In the extracts that follow, a number of eminent contemporary Muslim scholars have discussed the aims or Islamic education and the concept of man which it mirrors from a number of points of view. They represent far-flung areas of the Muslim world, but what is remarkable is the unity of their outlook and the uniformity of the emphasis on the need for a new approach to the problem of education in the light of the fundamental concept which the Quran teaches. The fons et origo of Muslim thought is the Quran, and quite appropriately they have said time and again that no system of thought or education can be acceptable to Muslims whose tendency is to divert man from the highway of knowledge and wisdom which the Quran has charted for all time to come.

Extracts

1. To Form the True Muslim

(i) Good and righteous man: Conference Book, pp. 76—78

The basic approach of 313 Muslim scholars who met at the First World Conference on Muslim Education held at Mecca in 1977 has been enunciated in the following paragraphs.

Concepts and attitudes

The aim of Muslim education is the creation of the ‘good and righteous man’ who  worships Allah in the true sense of the term, builds up the structure of his earthly life according to the Shari’ah (law) and employs it to sub serve his faith.

The meaning of worship in Islam is both extensive and comprehensive; it is not restricted to the physical performance of religious rituals only but embraces all aspects of activity: faith, thought, feeling, and work in conformity with what Allah (Praise be to Him) says in the Holy Quran, ‘I have created the Jinn and man only to worship Me’ and ‘say, O my Lord, my prayers, my sacrifice, my life and my death are for Allah, the Lord of the Worlds Who hath no peer.’
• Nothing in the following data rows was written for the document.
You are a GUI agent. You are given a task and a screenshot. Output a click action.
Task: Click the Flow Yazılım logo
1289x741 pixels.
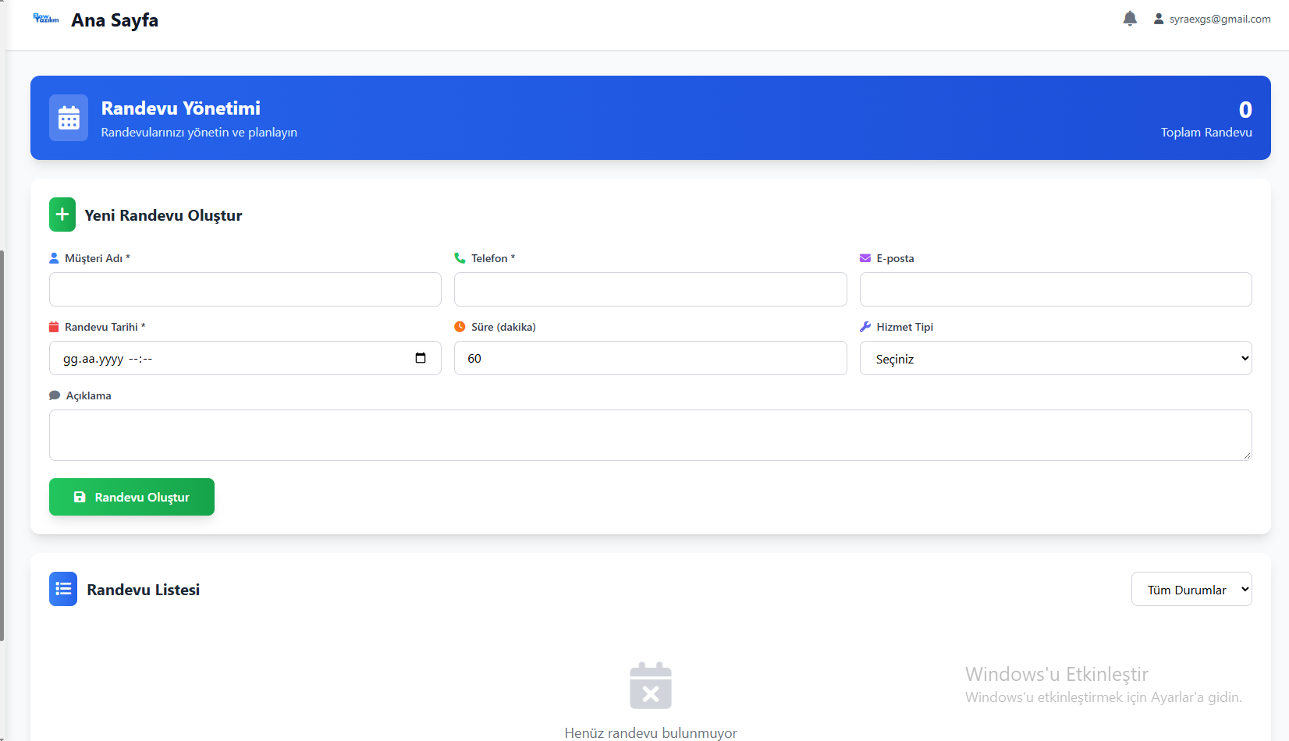(x=46, y=19)
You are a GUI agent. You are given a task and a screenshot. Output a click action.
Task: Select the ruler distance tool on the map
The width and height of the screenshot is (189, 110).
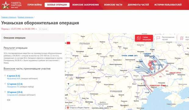[68, 89]
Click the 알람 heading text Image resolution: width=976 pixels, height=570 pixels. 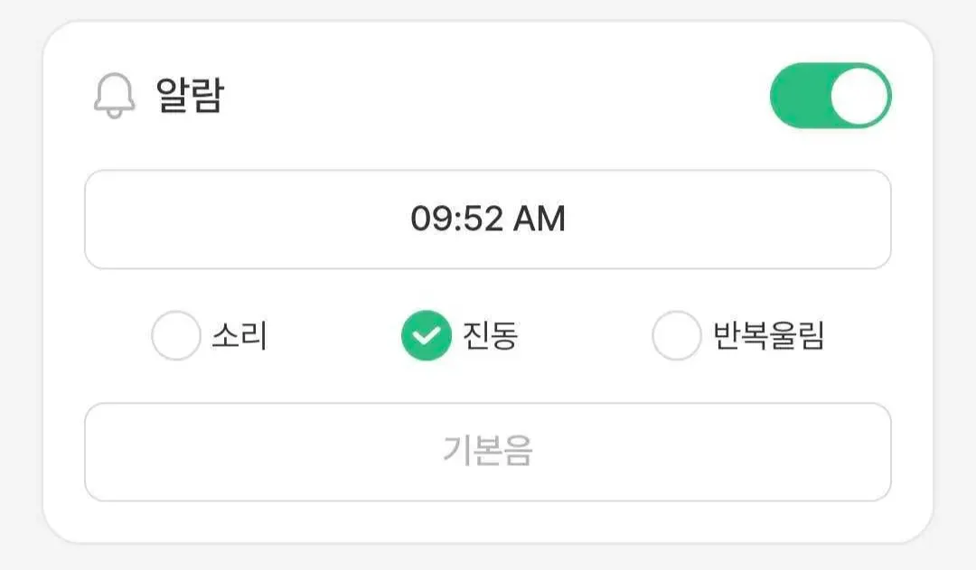[x=190, y=96]
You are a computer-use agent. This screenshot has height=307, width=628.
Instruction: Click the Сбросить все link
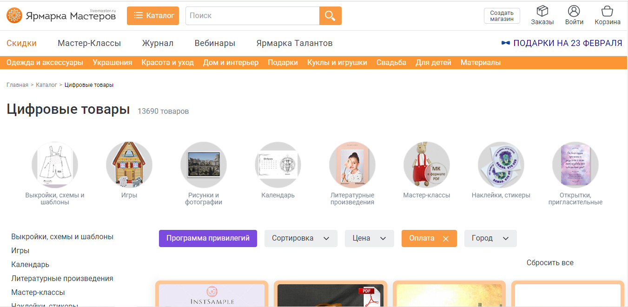(x=550, y=263)
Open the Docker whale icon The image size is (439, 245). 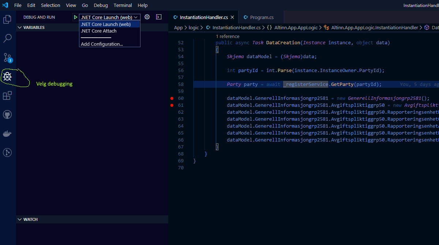click(7, 134)
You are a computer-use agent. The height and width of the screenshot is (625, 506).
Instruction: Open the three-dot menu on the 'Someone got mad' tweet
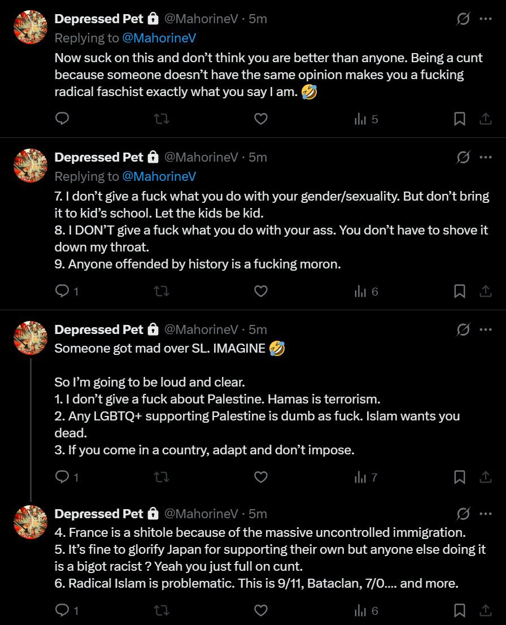point(485,329)
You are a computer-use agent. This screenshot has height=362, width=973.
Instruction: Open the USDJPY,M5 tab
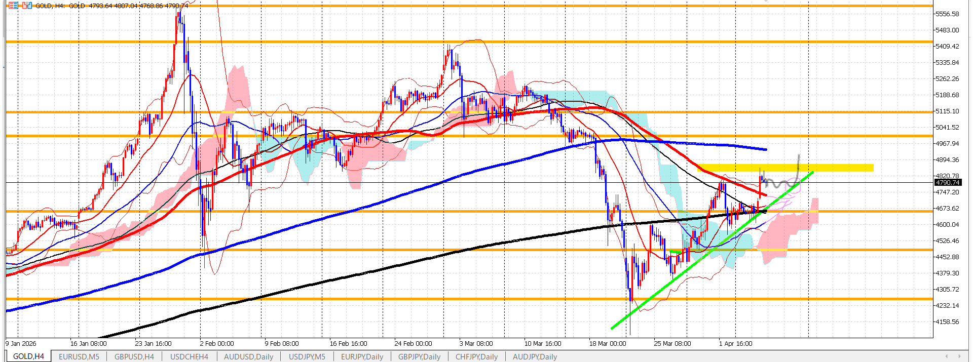(307, 356)
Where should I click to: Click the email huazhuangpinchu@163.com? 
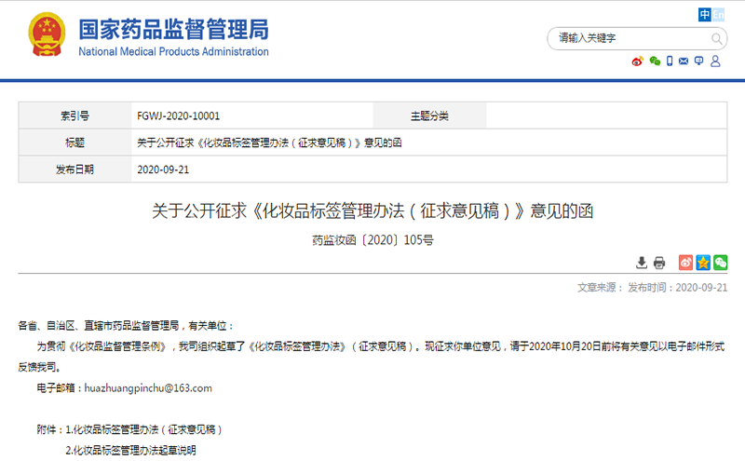(148, 387)
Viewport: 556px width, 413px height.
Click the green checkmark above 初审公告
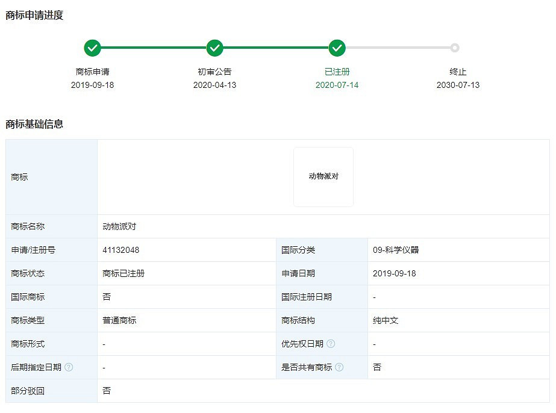tap(215, 48)
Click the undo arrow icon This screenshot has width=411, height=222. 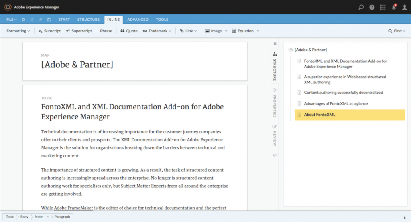tap(24, 20)
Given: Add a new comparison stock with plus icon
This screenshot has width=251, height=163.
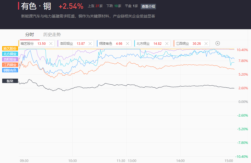Looking at the screenshot, I should click(x=218, y=43).
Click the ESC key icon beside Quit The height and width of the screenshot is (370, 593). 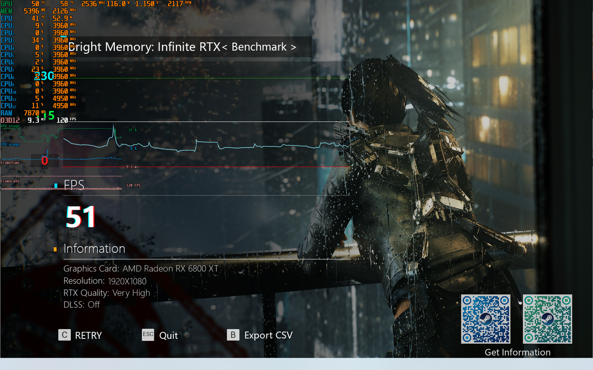point(148,335)
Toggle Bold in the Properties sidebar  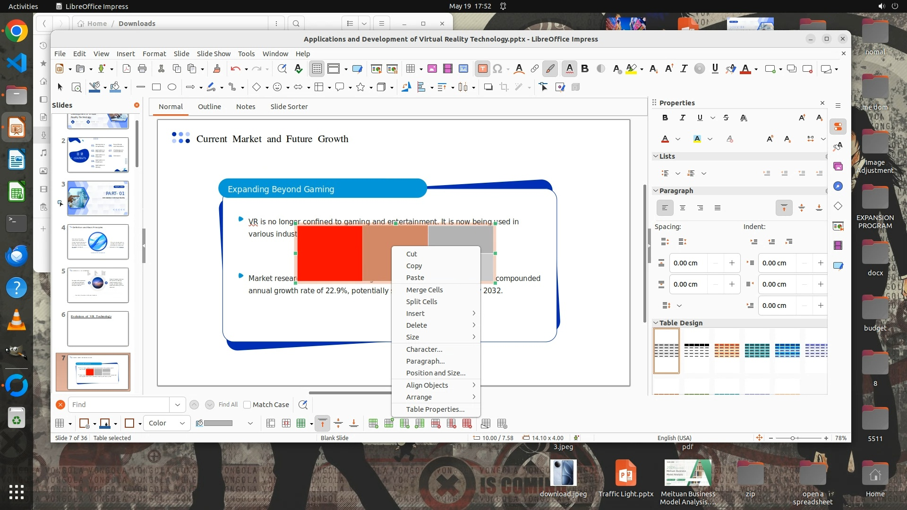665,118
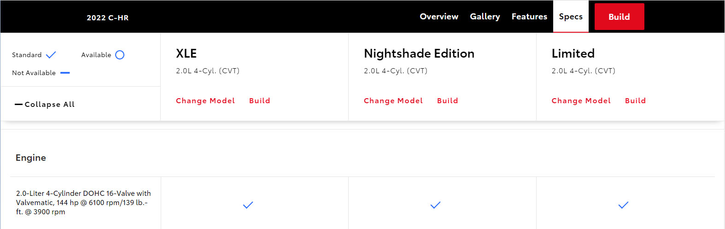Click the 2022 C-HR title
The height and width of the screenshot is (229, 725).
tap(108, 18)
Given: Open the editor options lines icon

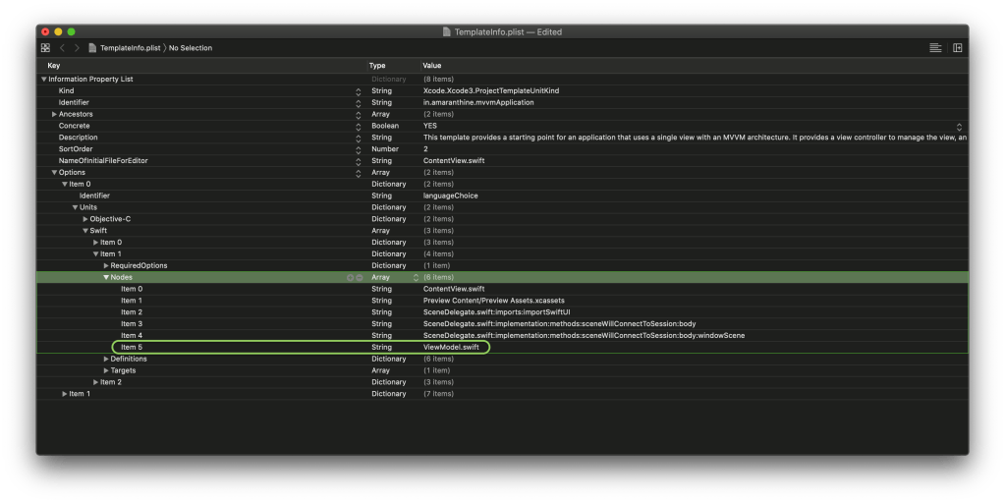Looking at the screenshot, I should 935,47.
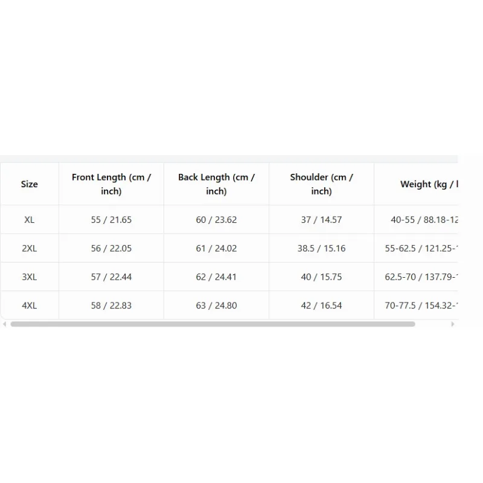Image resolution: width=483 pixels, height=483 pixels.
Task: Click the right scroll arrow on the scrollbar
Action: click(452, 324)
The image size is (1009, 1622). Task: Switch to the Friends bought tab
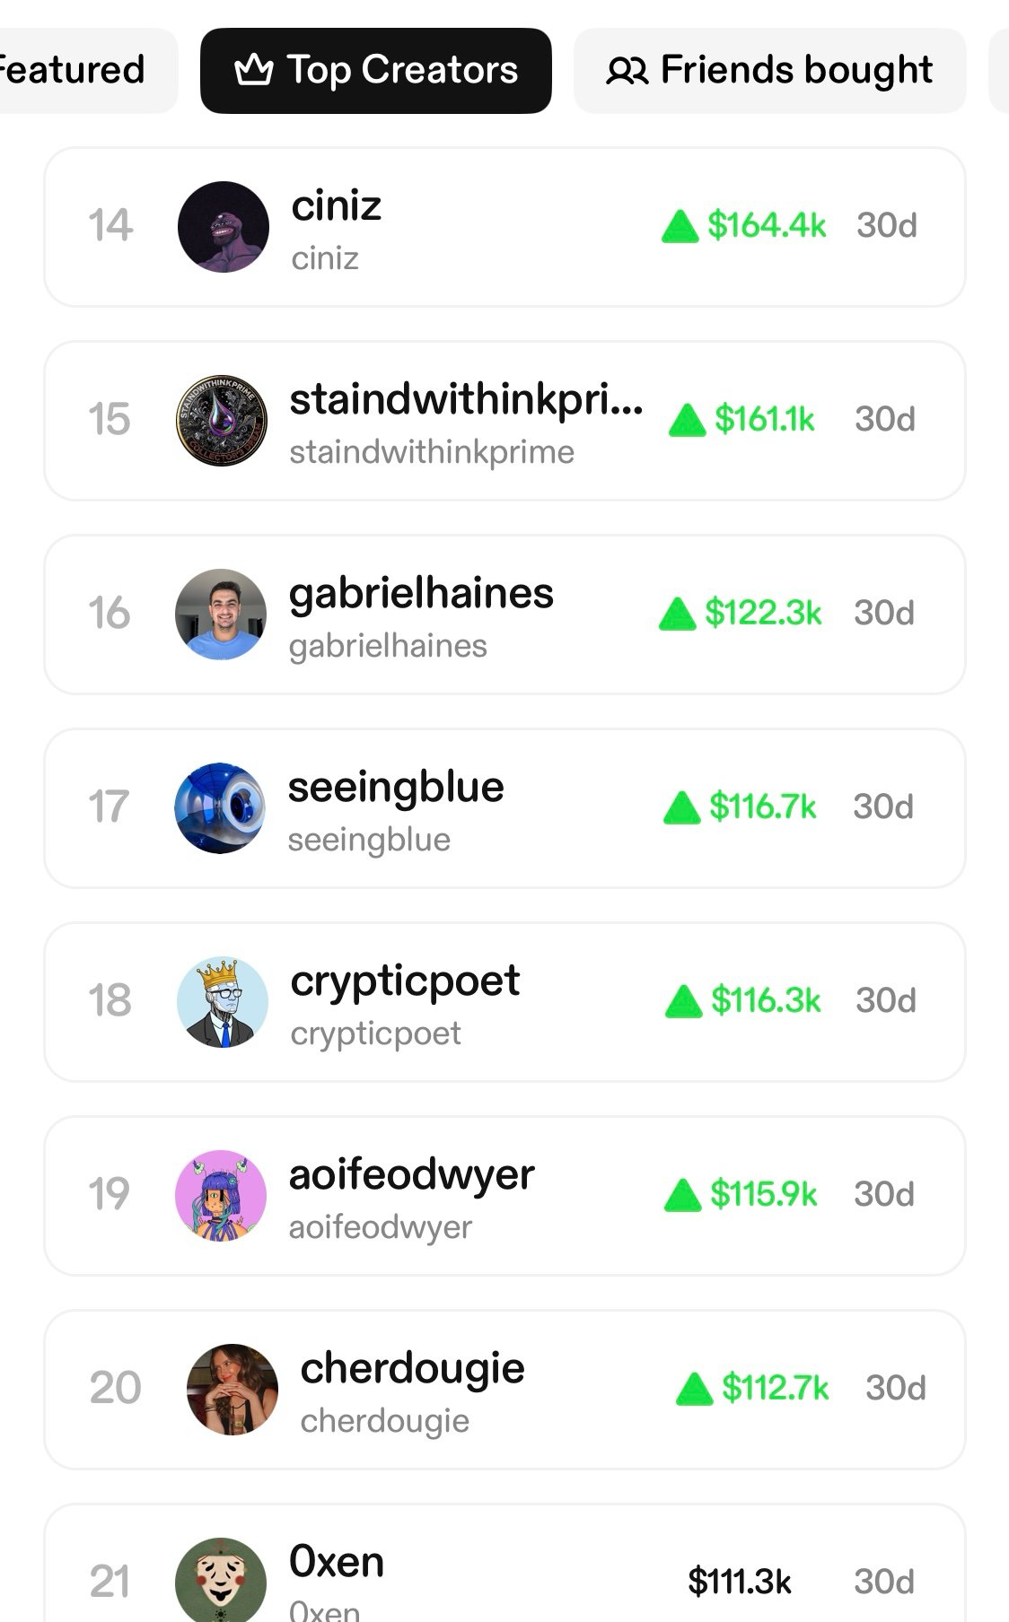click(x=770, y=70)
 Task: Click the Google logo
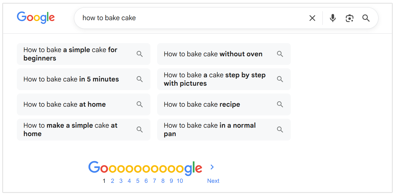pyautogui.click(x=36, y=18)
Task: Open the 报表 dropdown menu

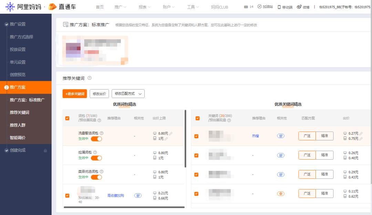Action: (144, 6)
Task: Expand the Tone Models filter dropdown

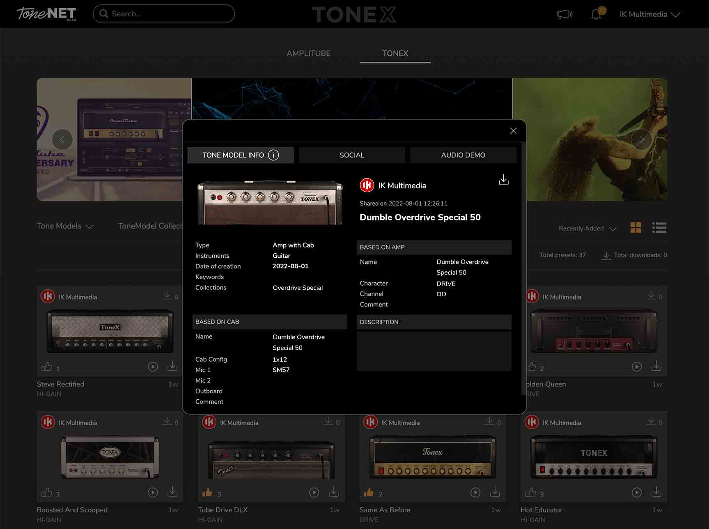Action: point(65,226)
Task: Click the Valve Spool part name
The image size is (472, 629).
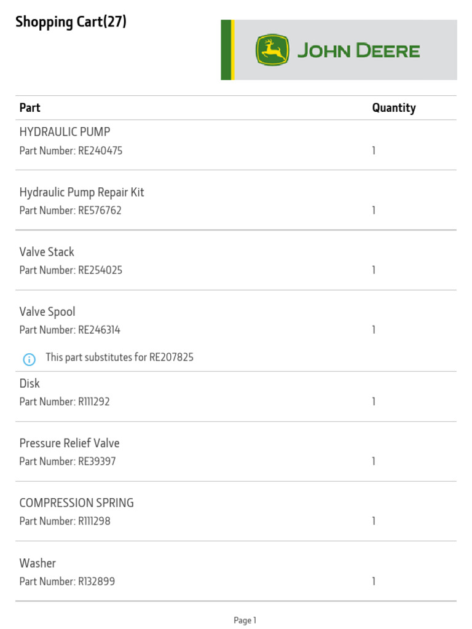Action: (x=47, y=311)
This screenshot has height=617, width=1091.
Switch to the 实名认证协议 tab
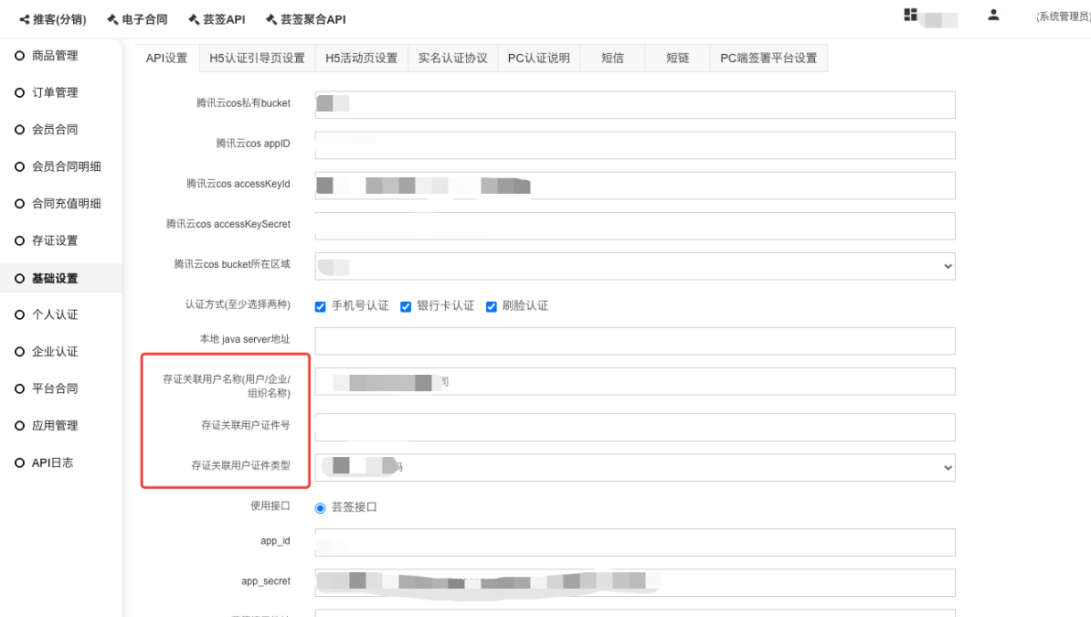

Therefore, the foundation of civilization on this earth, the exploitation of the wealth, resources and energies that Allah has hidden in its bowels, the search for sustenance, the measures by which man can rise to full recognition of the ways of Allah in the Universe, knowledge of the properties of matter, and the ways in which they can be utilized in the service of faith and in the dissemination of the essence of Islam and in helping man to attain to a righteous and prosperous life — all these are considered forms of worship by which scholars and God-seekers come into closer contact with Allah. If such is the Islamic concept of worship, and if from the Islamic point of view the object of education in the most comprehensive sense of worship is the upbringing of the true believer, it follows that education must achieve two things. First, it must enable man to understand his Lord so that he worships Him in full conviction of His Oneness, observes the rituals, and abides by the Shari’ah and the Divine injunctions. Secondly, it must enable him to understand the ways of Allah in the universe, explore the earth, and use all that Allah has created to protect faith and reinforce His religion in the light of what Allah has said in the Quran,

‘It is He who hath brought you from the earth and made you inhabit and inherit it.’

Thus the sciences of the Sharia (Islamic law) meet other sciences such as medicine, engineering, mathematics, psychology, sociology, etc., in that they are all Islamic sciences so long as they move within the framework of Islam and are in harmony with Islamic concepts and attitudes. All these sciences are necessary in reasonable degree, for the ordinary Muslim, while they are in a much more specialized form required and sought by scholars, mujtahidun and jurists of the Ummah (the nation).

The Islamic concept of science does not impose any restriction or limitation on theoretical, empirical or applied sciences except for one limitation which pertains to the ultimate ends on the one hand and their actual effects on the other. In the Islamic sense science is a form of worship by which man is brought into closer contact with Allah; hence it should not be abused to corrupt faith and morals and to bring forth harm, corruption, injustice and aggression.

Consequently any science which is in conflict with faith and which does not serve its ends and requirements is in itself corrupt, and stands condemned and rejected and has no place in God’s injunctions.